Man. It sure has been a while. I am thee suckiest blogger ever, eh? Oh well. I will forgive myself.
I just wanted to touch base regarding my silly body. I am not sure where I left off, but in the past 2.5 years, I have been dealing with a lot of pain, flare-ups (usually due to spasms in various places) and joint issues. This all came about immediately after my hysterectomy and subsequent medication toxicity (which caused neuropathy and liver injury).
Anyway, many many many appointments, specialists, tests later – I am in physical and occuationational therapy and it is helping a lot.
I have said many times before that PT and OT have been helping me physically. The fact that I could make it through a trip to DC (a shit ton of walking in the heat) without a major flare is so encouraging. I seriously couldn’t be happier with the care I have been getting at PT Plus (in Mount Pleasant, WI – they also have an office in Elm Grove).
I also feel I should touch on how it has helped me mentally. Having this invisible, nameless group of physical issues has been a serious mindfuck. People roll their eyes, doubt my limits and even I start to wonder if I did all of this to myself (as silly as that is). Some act as though it is an effort issue. It is not. No, a gym membership will not make this go away.
At my OT appt this week, he said (almost to himself), “Man I feel bad for you.” He said this as he was working on my muscles and joints from the bottom of my feet to the top of my head. There is almost no part of my body not jacked up in some way.
When I heard him say this, I wanted to cry. To have someone validate what I have been feeling for over two years means so much. An untrained person cannot see or feel the problem. And since I do not want a prescription, regular doctors are uninterested. My PT said that most doctors are used to treating “horses” – that is what they know. She said, “Unfortunately, you are a zebra.” Zebras take too much time. And really, with the load physicians are forced to take on – I cannot really blame them. The whole system sucks.
So I may not know exactly how all of this happened – though most of it was clearly due to surgery/complications – I guess at this point, it doesn’t matter. I spent a long time searching for the whys mostly just so that I could attach a name to it – so that I could be taken seriously. But honestly, I don’t feel that is necessary – at least for now.
I do have a lot of pain. Thankfully, it isn’t usually a debilitating kind of pain that I have seen others deal with. When I am not in a “flare” – it is just more like chronic aching or soreness in a variety of places. The pain spots move around and sometimes only hurt when touched or moved in a certain way. This is because some of my muscles are hypertonic, some are incredibly weak and some are just not automatically responding at all. Part of my treatment is actually retraining my brain to communicate with certain muscles. It is all very weird and it can be super frustrating. But as always, I know it could be much worse.
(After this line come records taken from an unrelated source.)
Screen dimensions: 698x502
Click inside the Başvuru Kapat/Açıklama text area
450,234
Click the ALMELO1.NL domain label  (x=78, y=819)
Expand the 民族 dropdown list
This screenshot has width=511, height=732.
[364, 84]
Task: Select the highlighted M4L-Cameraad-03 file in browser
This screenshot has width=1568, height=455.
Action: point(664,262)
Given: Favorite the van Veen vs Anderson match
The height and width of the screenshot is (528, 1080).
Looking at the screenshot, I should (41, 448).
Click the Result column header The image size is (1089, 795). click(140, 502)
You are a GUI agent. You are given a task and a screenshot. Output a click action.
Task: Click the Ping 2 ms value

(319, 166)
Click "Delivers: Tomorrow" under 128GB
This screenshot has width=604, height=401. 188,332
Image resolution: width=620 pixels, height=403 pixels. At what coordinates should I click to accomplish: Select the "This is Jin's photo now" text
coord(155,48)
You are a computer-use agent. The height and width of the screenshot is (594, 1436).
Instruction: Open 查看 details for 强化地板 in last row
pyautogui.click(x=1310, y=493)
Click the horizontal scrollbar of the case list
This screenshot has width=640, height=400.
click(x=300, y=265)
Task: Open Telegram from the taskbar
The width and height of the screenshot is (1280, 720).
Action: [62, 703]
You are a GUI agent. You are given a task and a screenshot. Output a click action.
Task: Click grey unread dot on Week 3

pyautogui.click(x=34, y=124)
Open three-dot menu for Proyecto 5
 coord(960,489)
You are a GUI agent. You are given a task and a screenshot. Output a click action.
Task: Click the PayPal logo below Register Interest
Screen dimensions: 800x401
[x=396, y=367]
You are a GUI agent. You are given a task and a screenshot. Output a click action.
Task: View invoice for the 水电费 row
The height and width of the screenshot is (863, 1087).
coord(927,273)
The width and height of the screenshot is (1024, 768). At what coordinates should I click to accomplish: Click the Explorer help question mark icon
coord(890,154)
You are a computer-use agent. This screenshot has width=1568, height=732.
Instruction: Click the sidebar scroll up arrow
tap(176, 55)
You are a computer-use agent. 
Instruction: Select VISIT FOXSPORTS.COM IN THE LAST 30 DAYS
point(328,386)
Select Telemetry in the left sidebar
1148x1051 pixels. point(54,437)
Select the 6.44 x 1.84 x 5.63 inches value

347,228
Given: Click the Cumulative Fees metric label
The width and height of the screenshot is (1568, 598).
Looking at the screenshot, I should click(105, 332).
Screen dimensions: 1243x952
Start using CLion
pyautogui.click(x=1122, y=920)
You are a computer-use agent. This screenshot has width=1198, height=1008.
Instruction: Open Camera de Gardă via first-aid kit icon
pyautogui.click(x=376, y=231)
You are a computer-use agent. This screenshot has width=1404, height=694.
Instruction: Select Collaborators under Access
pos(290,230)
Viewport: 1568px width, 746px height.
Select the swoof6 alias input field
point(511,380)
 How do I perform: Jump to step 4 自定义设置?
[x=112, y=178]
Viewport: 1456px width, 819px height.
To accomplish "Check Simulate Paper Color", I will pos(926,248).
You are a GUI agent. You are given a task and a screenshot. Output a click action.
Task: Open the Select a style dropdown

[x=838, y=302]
It was upsetting that I couldn’t keep up with others in DC and had to take a cab a few times instead of walking. It is depressing as hell that a day on the boat could leave me with spasms for days. I hate that I cannot do and enjoy the things I could easily do and enjoy just three years ago. The disappointment I see in my husband and the frustration I carry within myself – it is extremely difficult for me to deal with sometimes. The exhaustion is a whole other aspect that is life changing. I hate this and it makes me very angry and extremely lonely. I really really want my body back. I am trying like hell to do everything I can and stay med free.
Thankfully, therapy is helping – both inside and out. And my OT actually said the word “promise” in regards to my getting MUCH better. So I do have hope. And I am grateful. And to have someone who understands is absolutely fucking priceless.